- WHAT YOU HAVE TO DO: Once you find the line below that has "Open the EYEVAN 7285 brand link", output it and every line after it exactly, stopping after the line that has "Click the Housing", with no pictures.

- DATASET EXCERPTS:
━━━━━━━━━━━━━━━━
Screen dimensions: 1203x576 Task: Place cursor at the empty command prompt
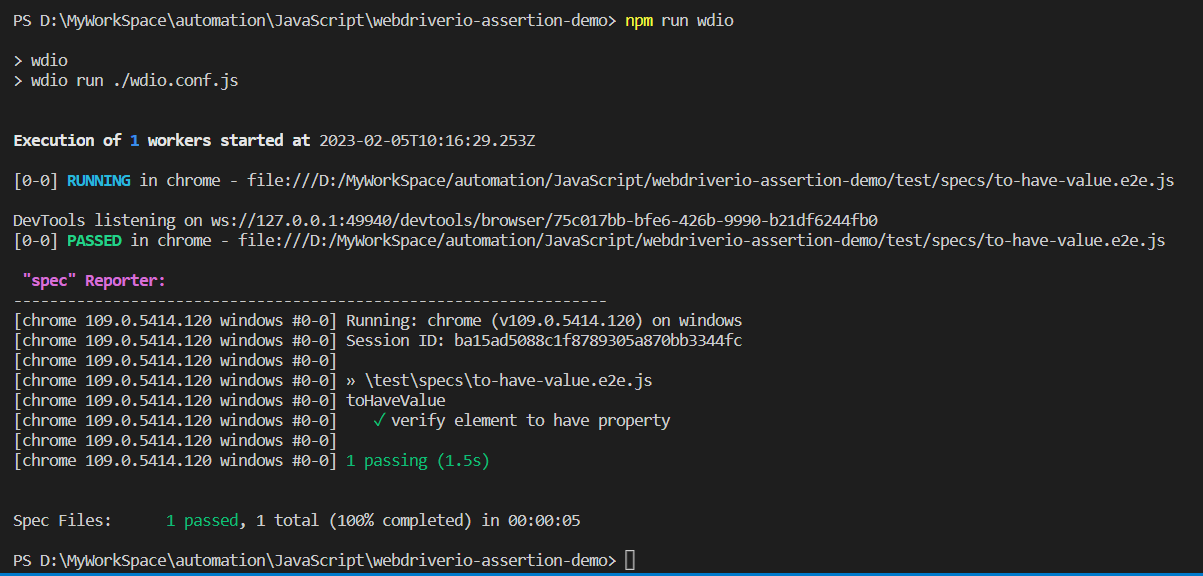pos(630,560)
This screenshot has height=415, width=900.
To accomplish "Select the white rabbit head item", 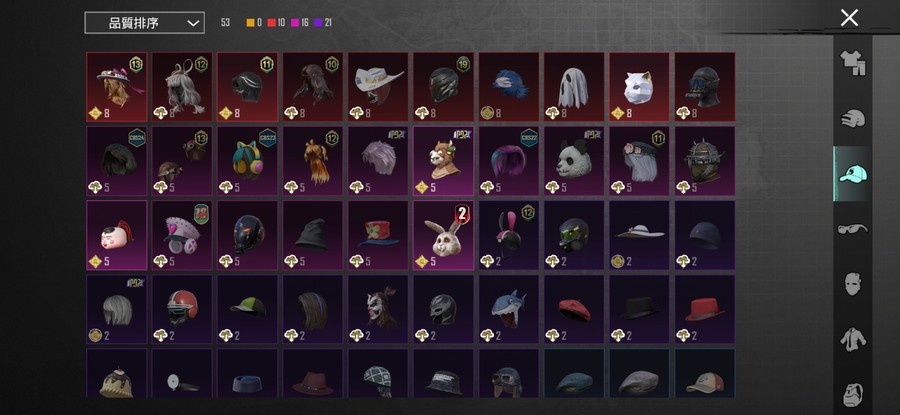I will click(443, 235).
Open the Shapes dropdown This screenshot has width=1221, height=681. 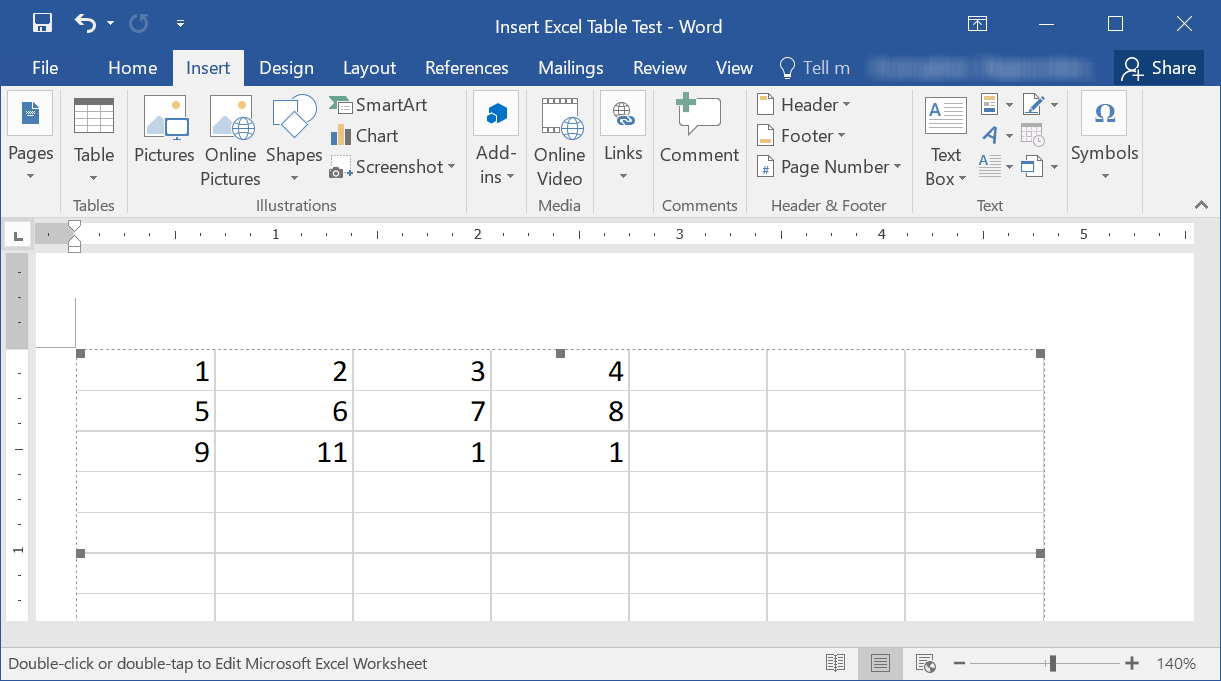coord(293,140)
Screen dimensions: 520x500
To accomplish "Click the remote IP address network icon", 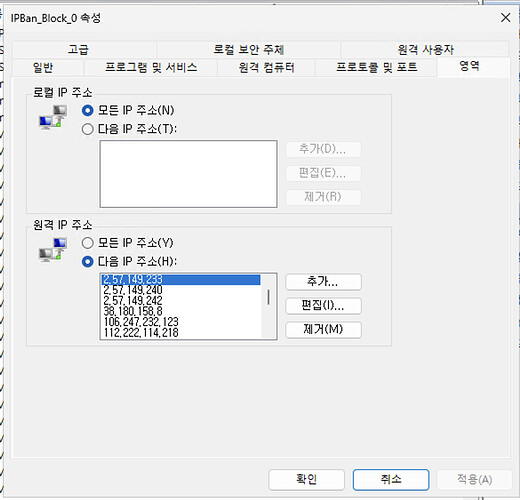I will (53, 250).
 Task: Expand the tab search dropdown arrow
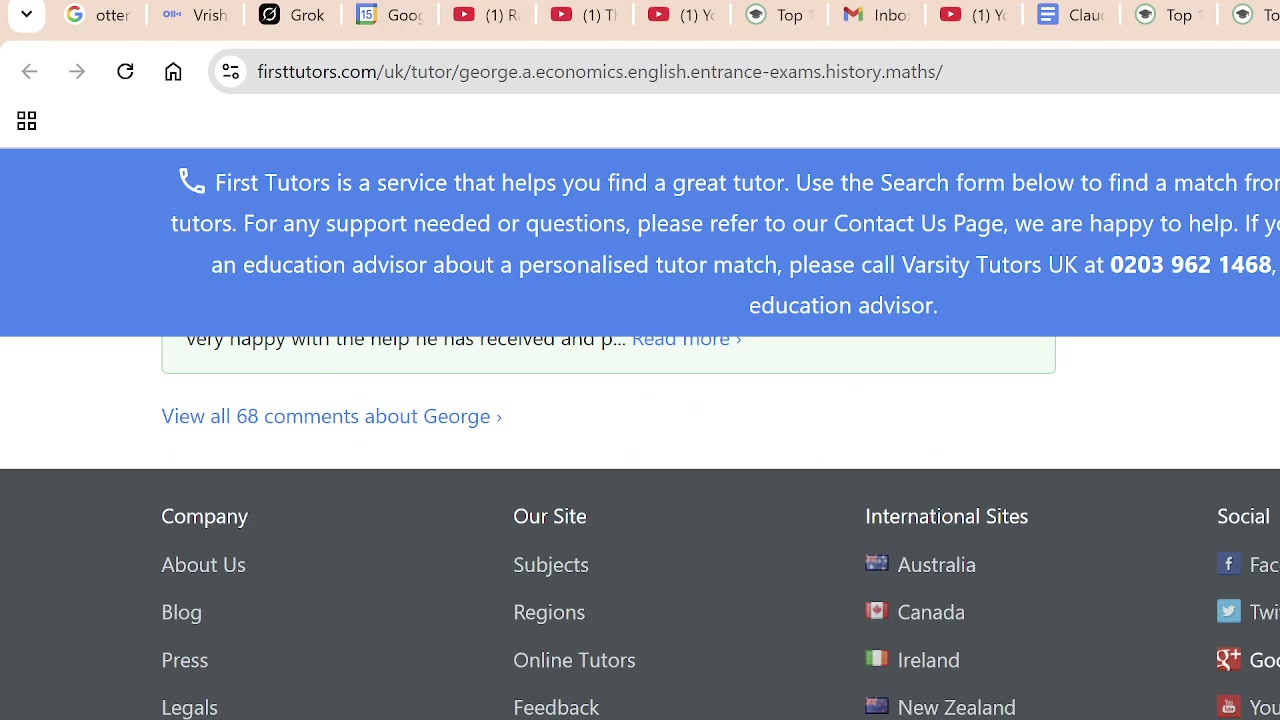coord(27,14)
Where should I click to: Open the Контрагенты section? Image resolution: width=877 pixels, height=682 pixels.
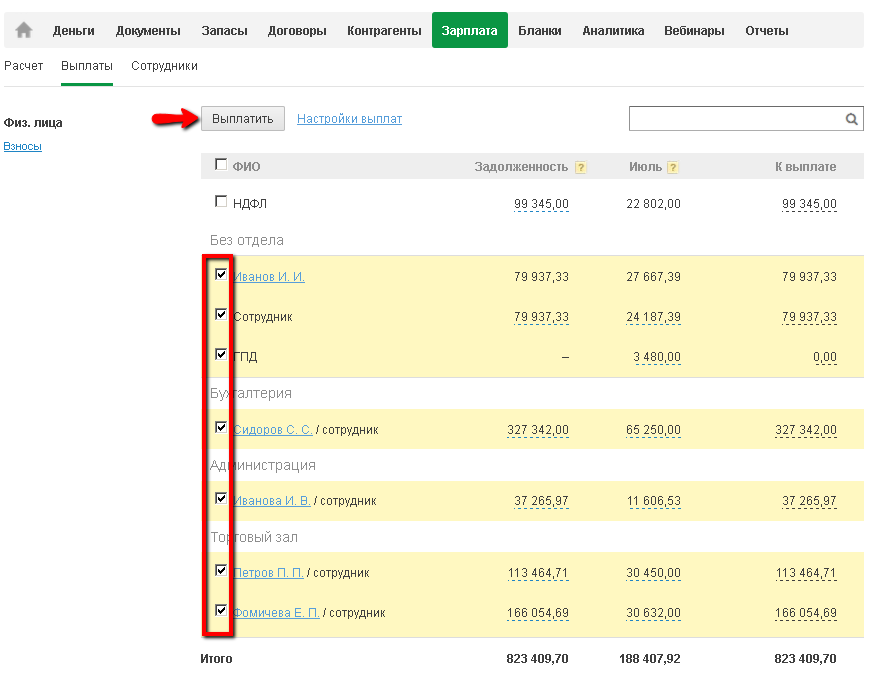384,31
━━━━━━━━━━━━━━━━
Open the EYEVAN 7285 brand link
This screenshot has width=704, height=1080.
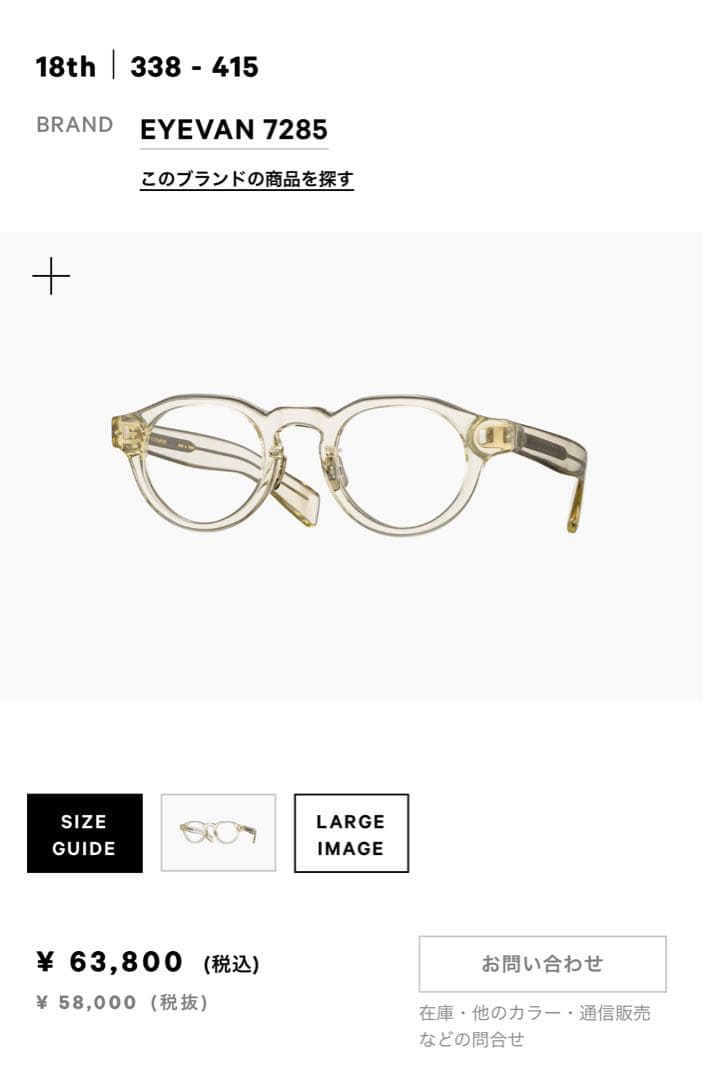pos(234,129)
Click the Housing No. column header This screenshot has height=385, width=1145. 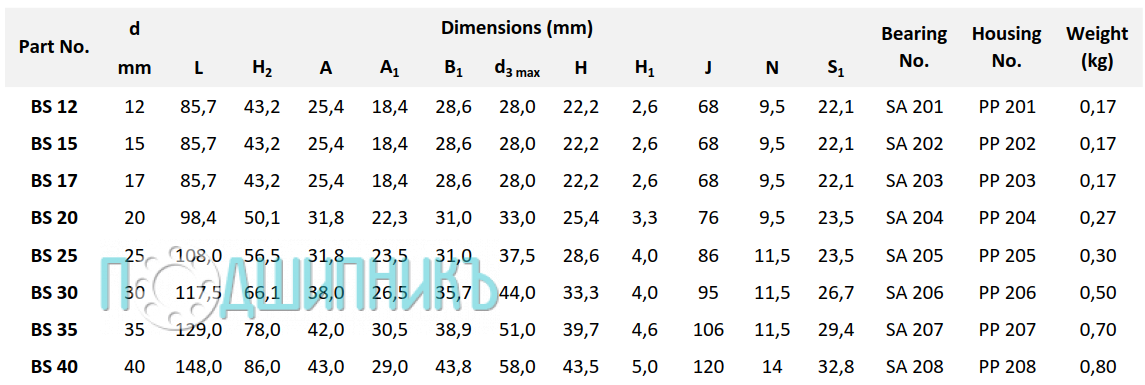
━━━━━━━━━━━━━━━━
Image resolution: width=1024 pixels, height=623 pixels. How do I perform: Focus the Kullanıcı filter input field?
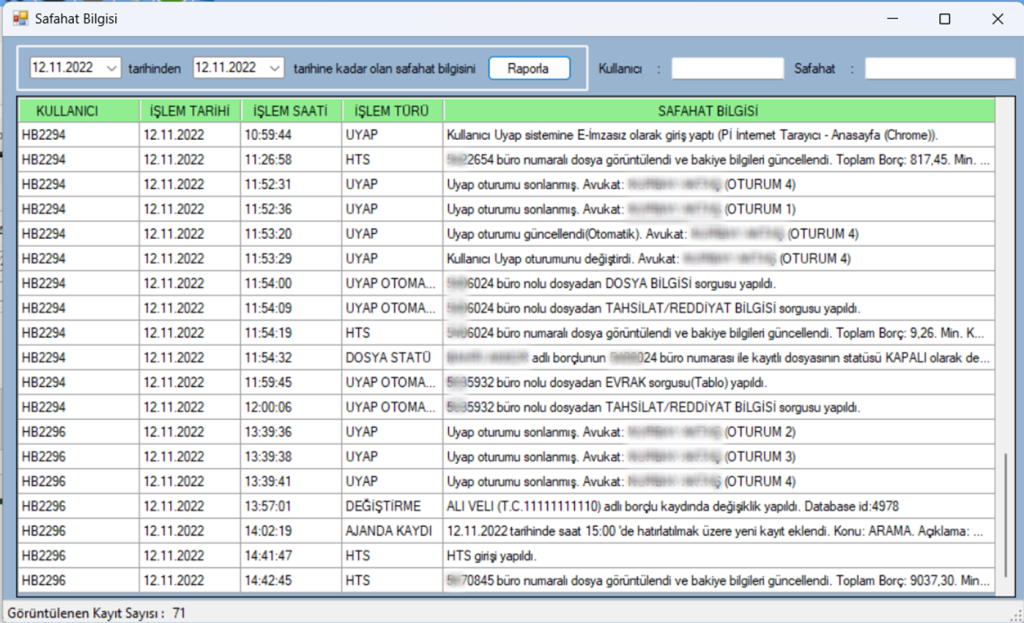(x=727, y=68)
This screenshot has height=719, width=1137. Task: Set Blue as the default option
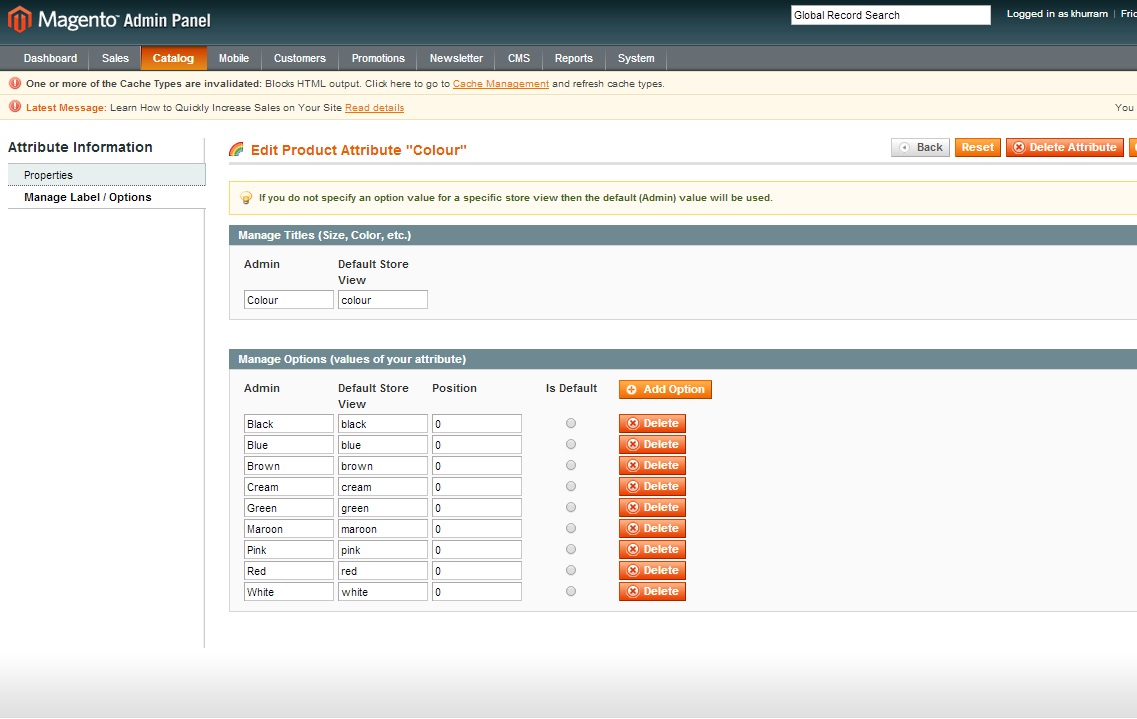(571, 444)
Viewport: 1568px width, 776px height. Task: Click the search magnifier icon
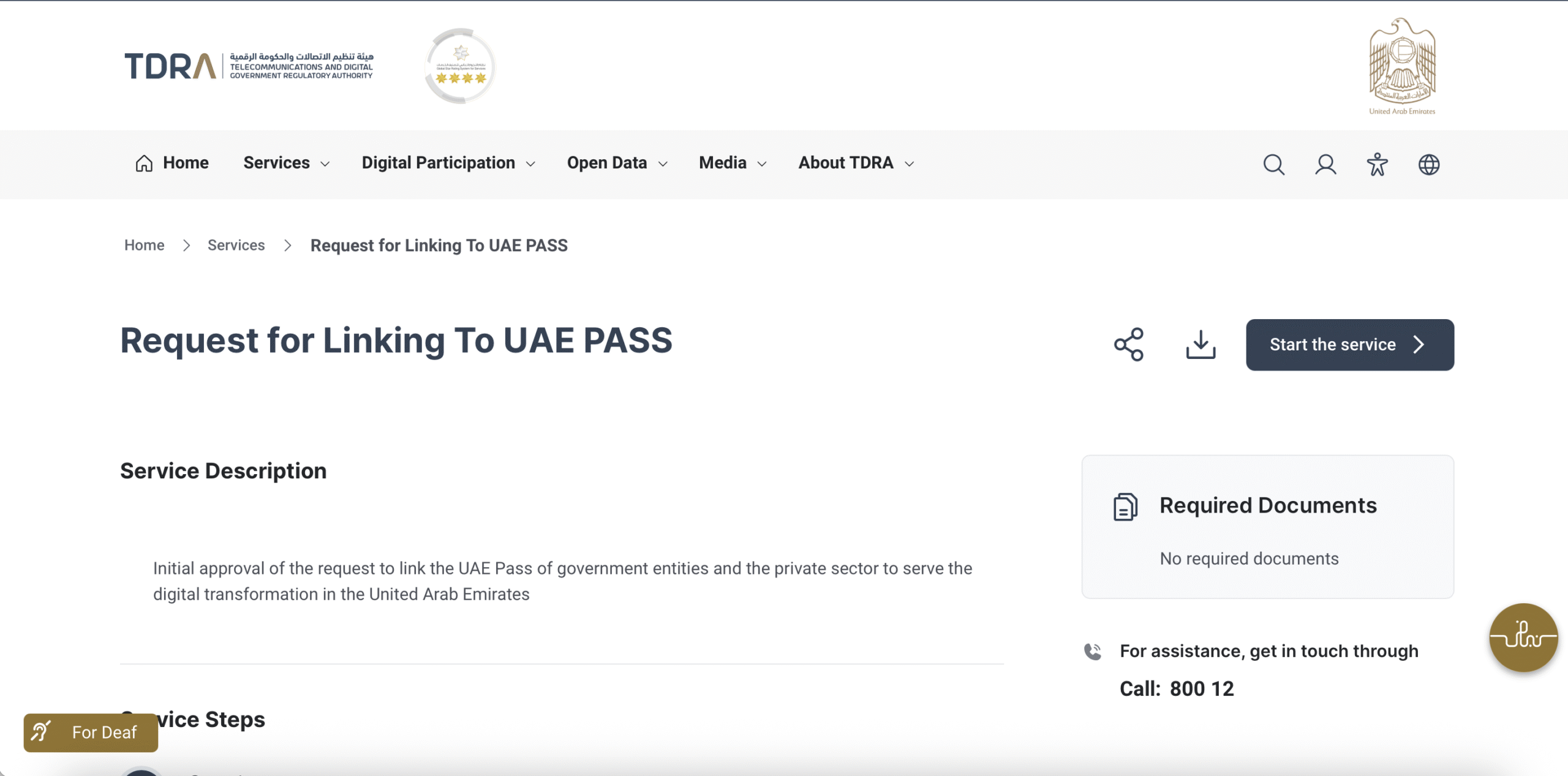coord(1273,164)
━━━━━━━━━━━━━━━━
- TASK SOLUTION:
Open the EYEVAN 7285 brand link
This screenshot has width=704, height=1080.
pos(234,129)
Click the Housing No. column header This screenshot has height=385, width=1145. 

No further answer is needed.